**Task details**
Your copy must start with the line containing "Toggle the Legacy USB Support checkbox" and end with the last line of the entries, matching them exactly and leaving out every picture.

**Data for this task**
######

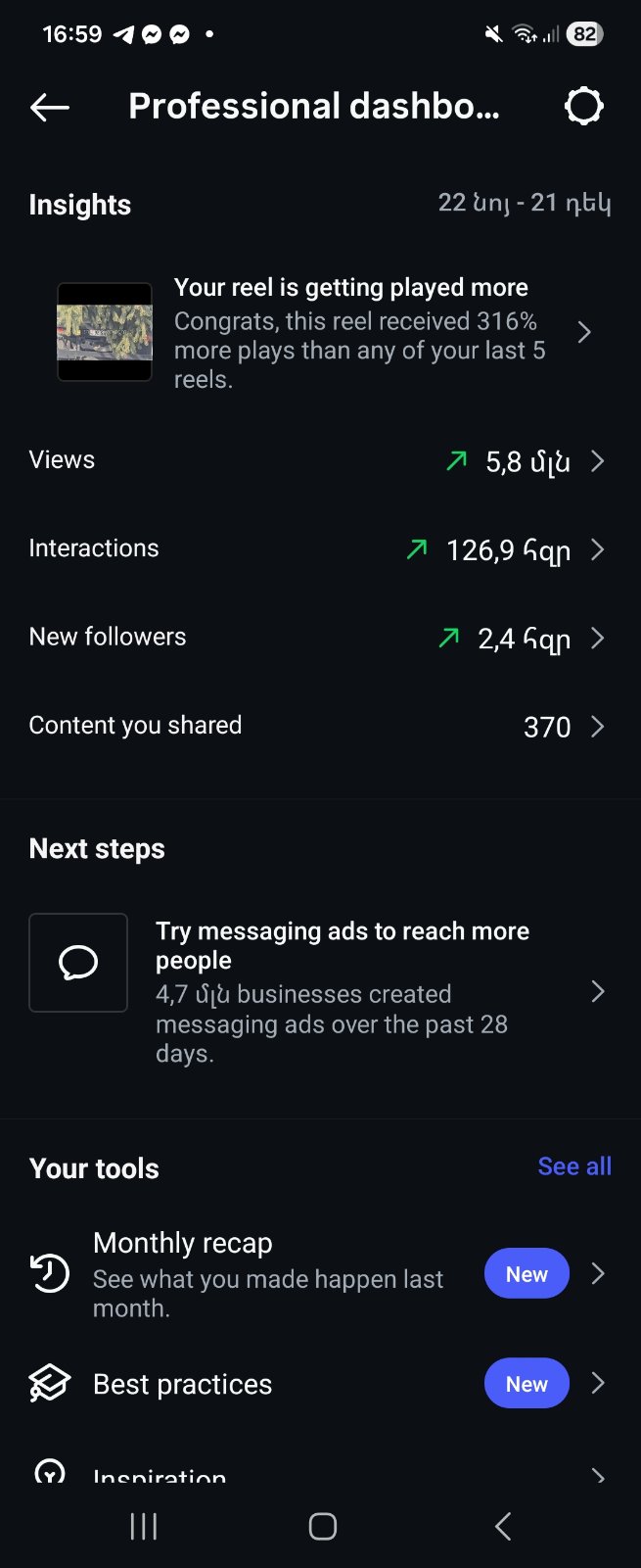Screen dimensions: 641x1568
Task: Tap See all tools link
Action: tap(574, 1166)
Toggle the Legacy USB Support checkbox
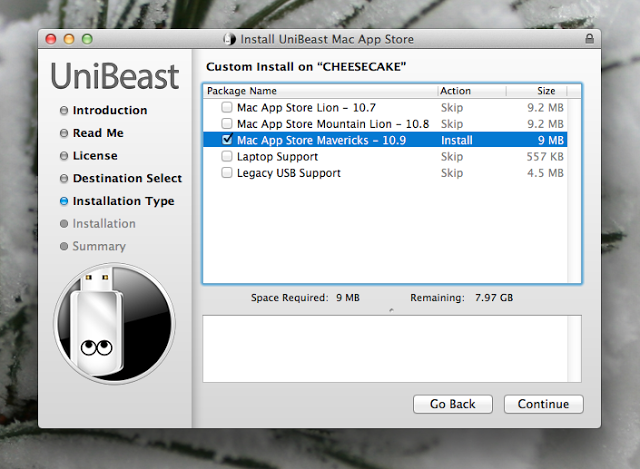Viewport: 640px width, 469px height. 227,173
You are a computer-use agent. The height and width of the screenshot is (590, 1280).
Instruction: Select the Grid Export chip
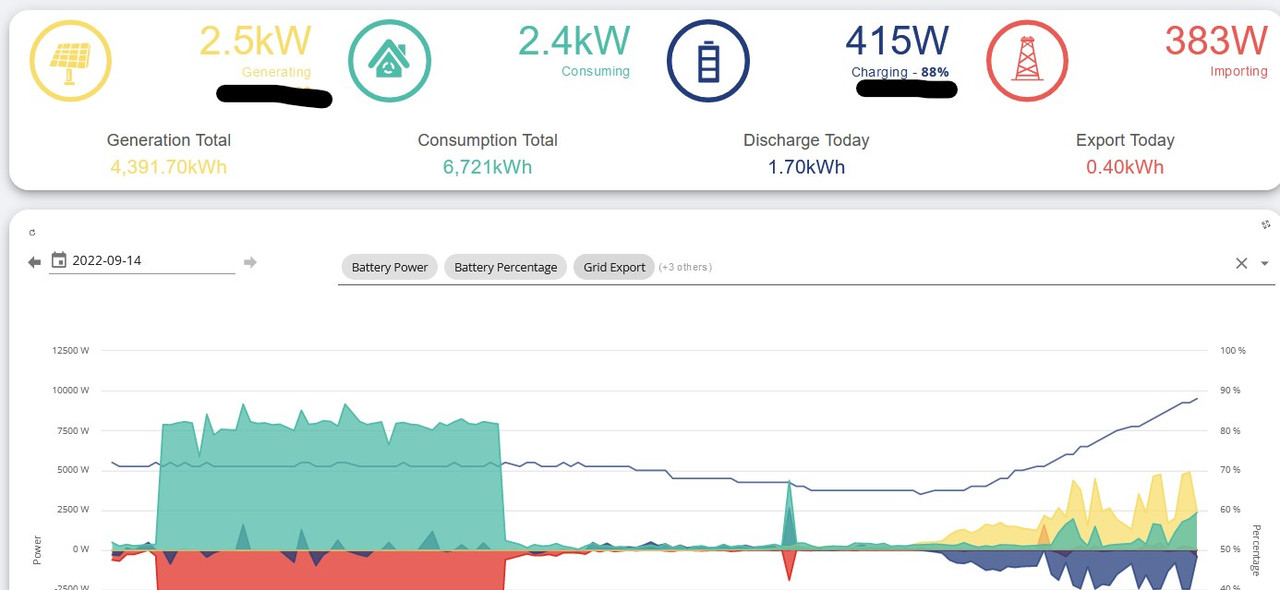coord(614,267)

######

**Solution**
Toggle the Legacy USB Support checkbox
Viewport: 640px width, 469px height. 227,173
You are a computer-use agent. The height and width of the screenshot is (590, 1280).
Instruction: Select the Grid Export chip
coord(614,267)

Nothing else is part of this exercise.